Wavelet lecture ‘Analysis of climate variability’

This lecture was part of the winter school ‘Analysis of climate variability’ at the Institute of Baltic Sea Research. The students were participating by using their on jupyter notebook similar to the one below.

If you are interested in wavelets a use R I strongly encourage you to read

WaveletComp 1.1: A guided tour through the R package Angi R̈osch and Harald Schmidbauer

for the programming part (many of the example come from that pdf)

and for the theory part:

A practical guide to wavelet analysis

Introduction to wavelet analysis

Why not use Fourier analysis?

Although Fourier analysis is well suited to analyze constant periodic components in time series, it cannot characterize signals whose frequency content changes with time. So, a Fourier decomposition may give all spectral components of a signal, but it does not provide any information when they are present.

Task 1: Compute the Power Spectrum of a time series

library("WaveletComp")
library("fields")
Loading required package: spam
Loading required package: dotCall64
Loading required package: grid

Attaching package: ‘grid’

[...]
x = periodic.series(start.period = 50, length = 1000)
x = x + 0.2*rnorm(1000)  # add some noise

plot(x, type="l")

png

Power spectrum

The power spectrum is used to examine the main characteristics of a time series. For example, it can be used to detect if seasonality is present in the data, if so, the spectrum will show peaks at the seasonal frequencies.

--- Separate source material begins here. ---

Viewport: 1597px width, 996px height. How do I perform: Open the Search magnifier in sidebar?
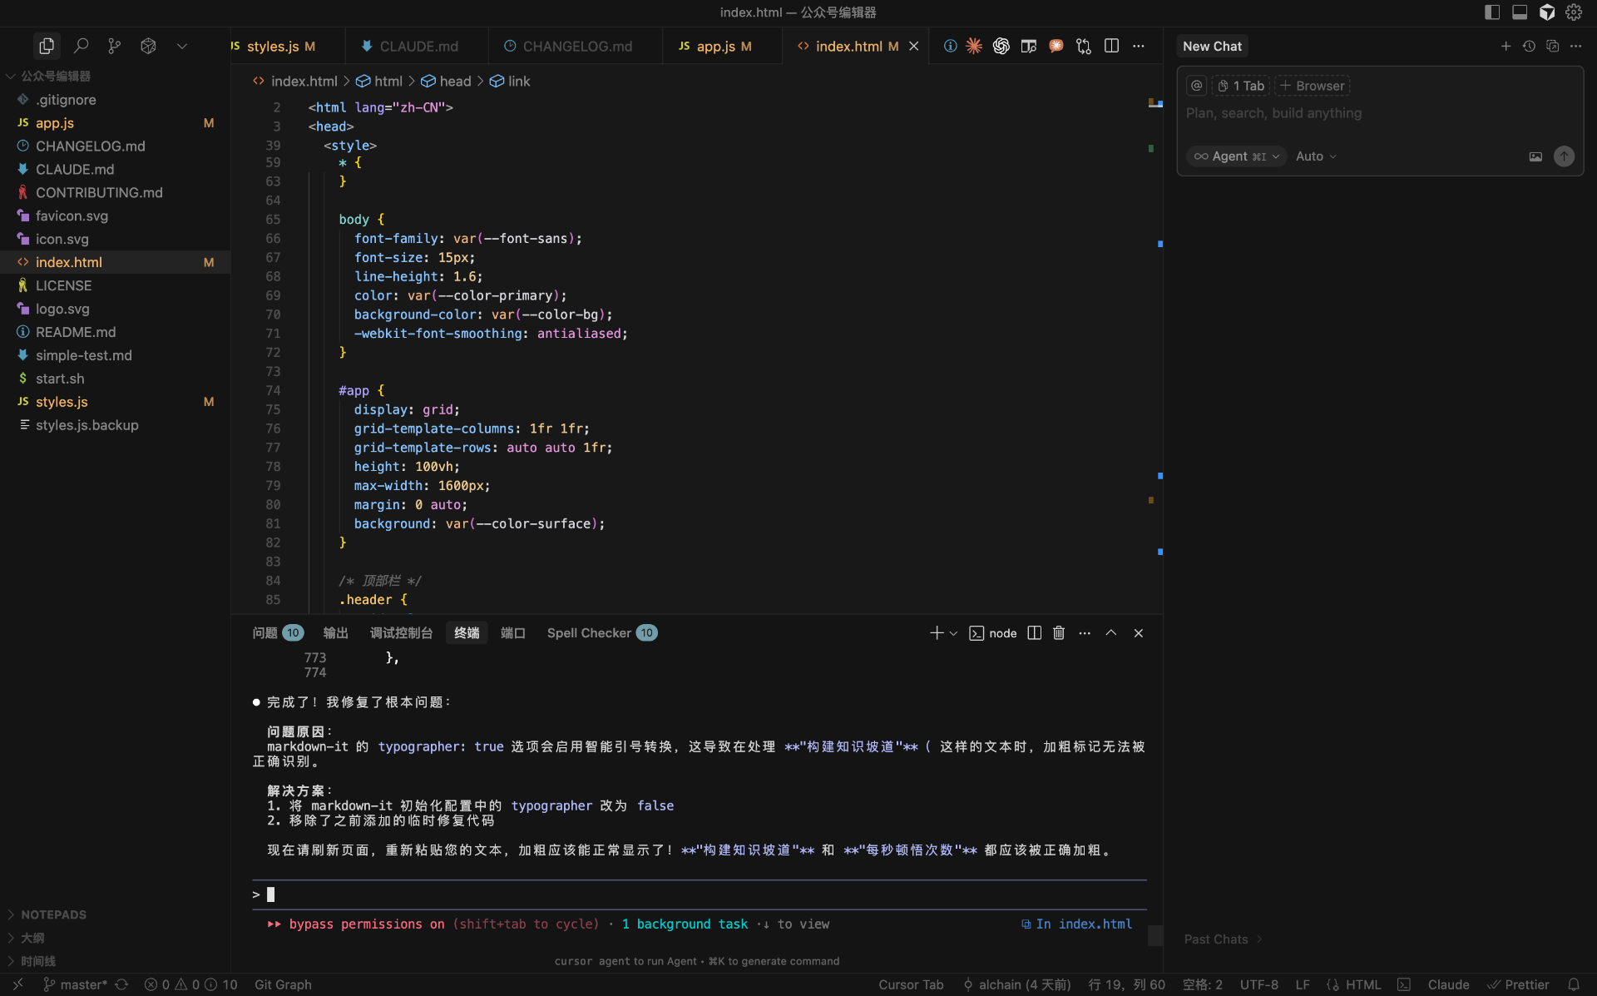[81, 46]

The power spectrum S_xx of a time series x(t) can be used to describe the distribution of power into frequency components composing that singal.

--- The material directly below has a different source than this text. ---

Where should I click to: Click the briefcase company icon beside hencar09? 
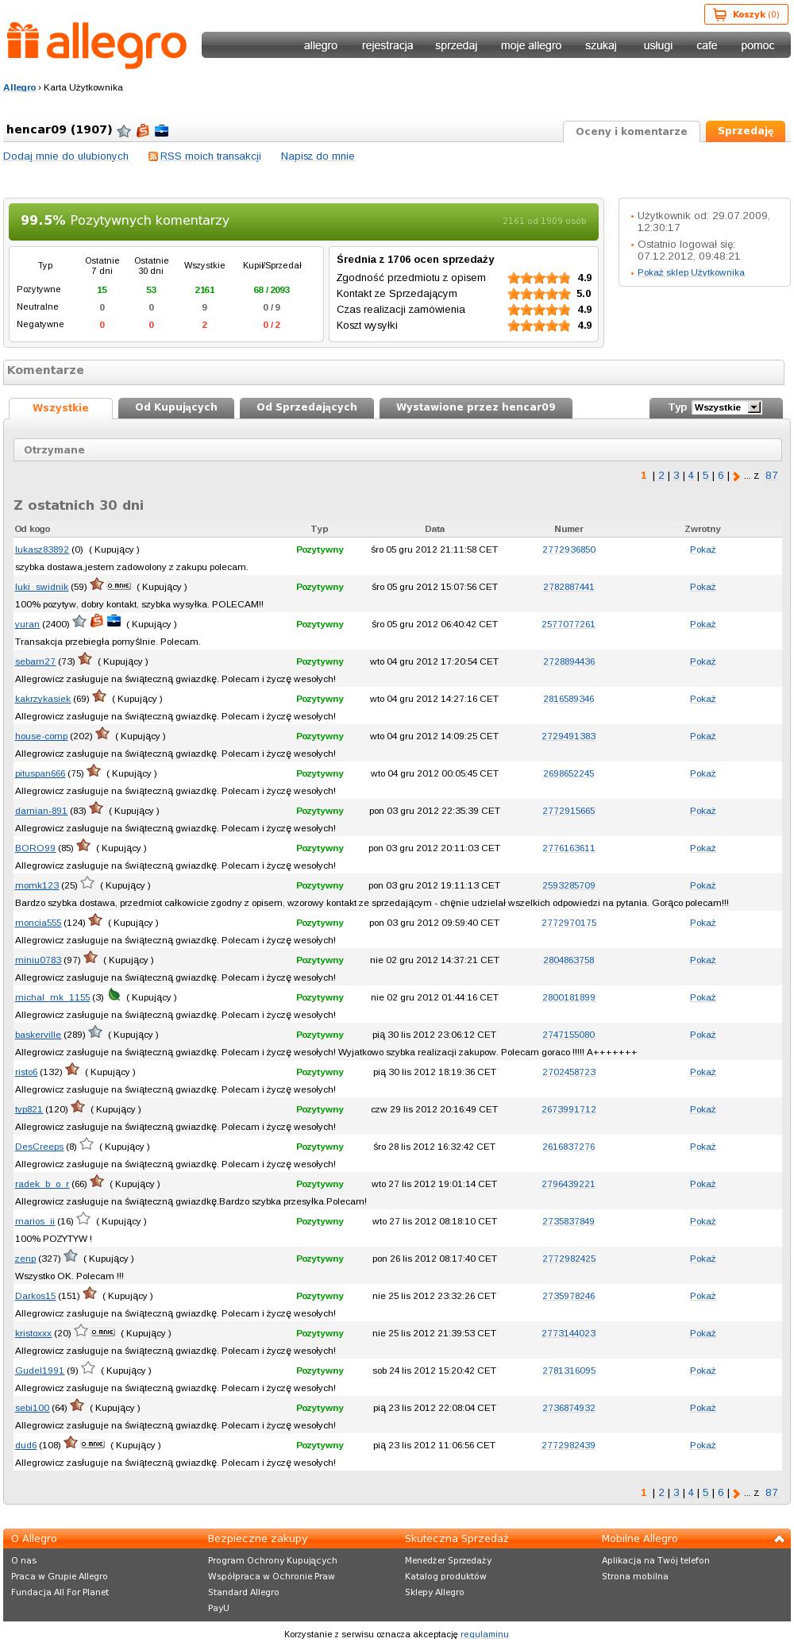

Using fourier analysis we can decompose any physical signal into a spectrum of frequencies.

So:

$ E = \int_{-\infty}^{\infty} x (t) ^2 dt $
\[\int_{-\infty}^{\infty} | x (t) |^2 dt = \int_{-\infty}^{\infty} | \hat{x} (f) |^2 df\]

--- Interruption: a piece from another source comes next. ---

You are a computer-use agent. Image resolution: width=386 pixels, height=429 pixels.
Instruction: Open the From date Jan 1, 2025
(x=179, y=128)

where \(\hat{x} (f) = \int_{-\infty}^{\infty} e^{-2\pi i f t} x(t) dt\)

\[S_{xx} (f) = | \hat{x} (f) |^2\]

Tip: Fourier transformations in R can be applied with:

fft()

#
# Task 1
#

power_spectrum <- function(x)
    {
    x.fft <- fft(x)# ADD HERE
    sym.x <- floor(length(x.fft)/2) # Symetric part of fft
    range <- seq(1, sym.x, 1)
    x.fft <- x.fft[range]
    x.fft.power <- abs(x.fft)**2# ADD HERE
    freq <- 0:(length(x.fft)-1) * 1 / length(x.fft) / 2 
    our.own.power <- list("freq" = freq, "power" = x.fft.power)
    return(our.own.power)
}
a <- power_spectrum(x)
plot(1/a$freq,a$power,xlim=c(0,100), type = "l")

png

Of course someone already implemented this in R.

x.spec <- spec.pgram(x,plot = FALSE)
plot(1/x.spec$freq, x.spec$spec, type = "l", xlim = c(0,100))

png

Why do we need time information about our time series

Task 2:

plot and compare these two time series:

x1 <- periodic.series(start.period = 90, length = 500)
x2 <- 1.2*periodic.series(start.period = 40, length = 500)
x <- c(x1, x2) + 0.3*rnorm(1000)

y1 <- periodic.series(start.period = 90, length = 1000)
y2 <- 1.2*periodic.series(start.period = 40, length = 1000)
y <- (y1 + y2)/2  + 0.3*rnorm(1000)
par(mfrow=c(2,1))    # set the plotting area into a 2*1 array

plot(x, type = "l")
plot(y, type = "l")

png

x.spec <- spec.pgram(x, plot = FALSE)
y.spec <- spec.pgram(y, plot = FALSE)

par(mfrow=c(1,2))    # set the plotting area into a 2*1 array

# xlim setzen
plot(1/y.spec$freq, y.spec$spec, type = "l", xlim=c(0, 200))
plot(1/x.spec$freq, x.spec$spec, type = "l", xlim=c(0, 200))

png

Finally, wavelets …

my.data <- data.frame(x = x)
my.w.x <- analyze.wavelet(my.data, "x",loess.span = 0,
                        dt = 1, dj = 1/250,lowerPeriod = 16,
                        upperPeriod = 128,make.pval = TRUE, n.sim = 10)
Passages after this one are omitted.